More Unintended Harm
Wendler also notes that there may be further unintended consequences stemming from deceiving study participants. He reminds us that in many clinical studies, especially those involving treatment of a condition, subjects may assume that they can trust the researcher. Doctor-patient relationships are built on trust. Deception holds the potential to undermine that trust. Subjects who respond negatively to being misled in the research context may be less likely to participate in future research and may even come to view doctors in general as untrustworthy. The lie robs the subject of the fundamental ethical principles of autonomy and respect.
What to Do?
There are always going to be situations where deception is unavoidable. Some aspects of research may require lying to study participants in order to generate data that will actually lead to meaningful results that advance our understanding of various conditions and improve the quality of medicine. But there are pitfalls that may affect the participant, the research endeavor or even medicine as a whole.
Informing potential subjects that they will be misinformed about some aspect of the study, i.e., authorized deception, can mitigate some of the negative facets of lying or withholding information about the study. Subjects that are comfortable with being tricked are more likely to participate than those who are not, and they are less likely to suffer harm as a result of the ruse once the study is finished.

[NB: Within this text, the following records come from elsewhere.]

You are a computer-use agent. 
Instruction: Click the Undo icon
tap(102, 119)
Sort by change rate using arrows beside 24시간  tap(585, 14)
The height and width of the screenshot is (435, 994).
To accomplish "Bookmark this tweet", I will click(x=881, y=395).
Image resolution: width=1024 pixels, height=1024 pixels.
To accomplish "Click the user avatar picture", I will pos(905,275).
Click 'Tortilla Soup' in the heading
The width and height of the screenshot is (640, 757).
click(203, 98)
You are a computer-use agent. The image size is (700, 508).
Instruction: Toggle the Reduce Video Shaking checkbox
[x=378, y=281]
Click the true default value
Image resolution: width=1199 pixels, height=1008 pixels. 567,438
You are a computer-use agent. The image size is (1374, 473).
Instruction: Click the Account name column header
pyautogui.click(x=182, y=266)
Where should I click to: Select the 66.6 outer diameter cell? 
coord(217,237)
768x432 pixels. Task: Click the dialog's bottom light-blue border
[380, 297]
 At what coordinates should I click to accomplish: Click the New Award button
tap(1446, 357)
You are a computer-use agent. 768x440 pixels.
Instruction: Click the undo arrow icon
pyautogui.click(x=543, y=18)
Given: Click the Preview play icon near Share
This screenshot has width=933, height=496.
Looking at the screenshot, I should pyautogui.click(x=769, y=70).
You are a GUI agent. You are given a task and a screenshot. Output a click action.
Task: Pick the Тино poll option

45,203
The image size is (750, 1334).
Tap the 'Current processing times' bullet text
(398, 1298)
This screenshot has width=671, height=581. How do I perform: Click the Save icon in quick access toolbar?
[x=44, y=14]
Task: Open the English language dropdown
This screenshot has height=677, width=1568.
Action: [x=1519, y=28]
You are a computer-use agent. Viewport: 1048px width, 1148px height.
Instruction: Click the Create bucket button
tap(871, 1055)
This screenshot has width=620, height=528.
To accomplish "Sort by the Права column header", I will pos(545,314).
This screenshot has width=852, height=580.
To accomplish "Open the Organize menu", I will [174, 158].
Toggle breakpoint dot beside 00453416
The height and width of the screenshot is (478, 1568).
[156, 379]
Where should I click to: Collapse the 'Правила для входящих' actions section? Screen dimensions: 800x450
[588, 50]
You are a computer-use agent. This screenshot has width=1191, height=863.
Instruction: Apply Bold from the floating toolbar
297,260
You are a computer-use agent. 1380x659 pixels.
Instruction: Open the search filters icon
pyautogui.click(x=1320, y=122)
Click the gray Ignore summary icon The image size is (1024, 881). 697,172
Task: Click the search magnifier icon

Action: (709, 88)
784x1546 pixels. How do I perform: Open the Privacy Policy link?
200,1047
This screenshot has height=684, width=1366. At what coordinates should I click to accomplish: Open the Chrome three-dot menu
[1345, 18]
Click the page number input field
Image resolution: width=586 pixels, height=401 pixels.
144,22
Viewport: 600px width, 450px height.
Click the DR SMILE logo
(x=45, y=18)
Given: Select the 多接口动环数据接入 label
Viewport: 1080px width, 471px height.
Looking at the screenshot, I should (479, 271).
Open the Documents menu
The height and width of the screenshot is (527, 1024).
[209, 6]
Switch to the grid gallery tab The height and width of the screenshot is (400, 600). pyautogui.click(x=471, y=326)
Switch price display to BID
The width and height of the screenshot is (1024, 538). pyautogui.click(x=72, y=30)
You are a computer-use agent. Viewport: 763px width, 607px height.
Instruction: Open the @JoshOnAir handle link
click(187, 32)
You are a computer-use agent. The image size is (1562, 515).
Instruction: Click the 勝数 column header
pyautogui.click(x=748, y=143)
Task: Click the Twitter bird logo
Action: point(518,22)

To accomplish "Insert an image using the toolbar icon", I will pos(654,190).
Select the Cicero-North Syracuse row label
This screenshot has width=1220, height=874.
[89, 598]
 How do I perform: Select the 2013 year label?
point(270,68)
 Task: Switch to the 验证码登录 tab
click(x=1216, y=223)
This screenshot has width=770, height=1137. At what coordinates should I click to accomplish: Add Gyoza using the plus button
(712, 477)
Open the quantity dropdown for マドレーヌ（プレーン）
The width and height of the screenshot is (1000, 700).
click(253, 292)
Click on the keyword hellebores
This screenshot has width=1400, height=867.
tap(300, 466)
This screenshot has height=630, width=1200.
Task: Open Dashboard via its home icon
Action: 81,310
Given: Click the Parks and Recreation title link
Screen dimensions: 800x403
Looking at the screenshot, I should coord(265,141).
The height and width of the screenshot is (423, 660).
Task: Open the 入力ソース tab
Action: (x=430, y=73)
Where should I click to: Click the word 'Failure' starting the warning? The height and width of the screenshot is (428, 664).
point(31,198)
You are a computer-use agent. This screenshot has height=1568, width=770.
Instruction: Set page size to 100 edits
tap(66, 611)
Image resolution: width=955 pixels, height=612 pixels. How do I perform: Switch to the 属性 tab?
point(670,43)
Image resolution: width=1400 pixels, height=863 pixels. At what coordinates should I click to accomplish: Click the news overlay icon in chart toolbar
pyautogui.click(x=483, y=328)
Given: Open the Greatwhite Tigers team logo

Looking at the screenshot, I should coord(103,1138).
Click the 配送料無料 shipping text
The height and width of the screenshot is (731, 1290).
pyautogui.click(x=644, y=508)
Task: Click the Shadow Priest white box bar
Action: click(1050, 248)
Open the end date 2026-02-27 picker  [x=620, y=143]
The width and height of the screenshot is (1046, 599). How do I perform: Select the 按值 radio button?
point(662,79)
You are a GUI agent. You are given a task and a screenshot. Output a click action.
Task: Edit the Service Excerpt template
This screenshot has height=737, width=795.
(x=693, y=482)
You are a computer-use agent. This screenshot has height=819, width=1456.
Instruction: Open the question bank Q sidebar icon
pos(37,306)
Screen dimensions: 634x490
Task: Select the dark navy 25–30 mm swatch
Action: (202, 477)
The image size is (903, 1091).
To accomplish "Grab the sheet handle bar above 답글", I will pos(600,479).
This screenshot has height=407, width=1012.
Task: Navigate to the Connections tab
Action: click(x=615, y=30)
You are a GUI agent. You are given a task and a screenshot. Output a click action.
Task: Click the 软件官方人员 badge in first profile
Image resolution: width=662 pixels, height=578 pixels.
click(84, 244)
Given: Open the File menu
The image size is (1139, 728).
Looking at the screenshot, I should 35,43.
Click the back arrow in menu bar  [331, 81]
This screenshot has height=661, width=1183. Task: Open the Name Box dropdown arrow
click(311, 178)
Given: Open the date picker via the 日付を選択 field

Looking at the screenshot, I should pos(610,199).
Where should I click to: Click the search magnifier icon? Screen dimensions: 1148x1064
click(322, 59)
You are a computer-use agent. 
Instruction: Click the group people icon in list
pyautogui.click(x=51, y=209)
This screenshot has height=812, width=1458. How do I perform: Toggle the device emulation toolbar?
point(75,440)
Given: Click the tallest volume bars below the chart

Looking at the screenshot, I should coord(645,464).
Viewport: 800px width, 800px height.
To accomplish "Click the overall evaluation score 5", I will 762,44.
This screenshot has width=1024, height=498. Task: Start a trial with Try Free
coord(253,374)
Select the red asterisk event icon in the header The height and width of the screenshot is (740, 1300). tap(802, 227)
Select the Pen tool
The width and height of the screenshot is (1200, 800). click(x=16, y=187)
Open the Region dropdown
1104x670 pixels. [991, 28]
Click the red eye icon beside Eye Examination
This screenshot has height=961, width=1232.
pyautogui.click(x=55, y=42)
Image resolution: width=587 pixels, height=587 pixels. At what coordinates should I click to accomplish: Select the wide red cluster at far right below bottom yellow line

But, as illustrated by the Wechsler example, alerting subjects before they agree to be in the study that they will be deceived is no guarantee that the prevarication will not result in some manner of harm. Debriefing subjects as early as feasible (either when their participation ends or when the whole study is finished) is therefore necessary to further minimize the risks to subjects.
We can use the points outlined by Dr. Wendler as a general guide to determining whether or not it is ethically acceptable to use deception in research. Ultimately, though, studies must be judged on a case by case basis. What may be appropriate in one study may not be so for a different study.
(1) Wechsler, M., Kelley, J., Boyd, I., Dutile, S., Marigowda, H., Kirsch, I., Israel, E., & Kaptchuk, T. (2011). Active albuterol or placebo, sham acupuncture, or no intervention in asthma. New Engl J Med, 365, 119-126.
(2) ibid. Active albuterol or placebo, sham acupuncture, or no intervention in asthma - Protocol. New Engl J Med, 365.
(3) ibid. Active albuterol or placebo, sham acupuncture, or no intervention in asthma. New Engl J Med, 365 (Suppl.).
(4) Wendler, D. (2004). Deception in the pursuit of science. Arch Intern Med, 164, 597-600.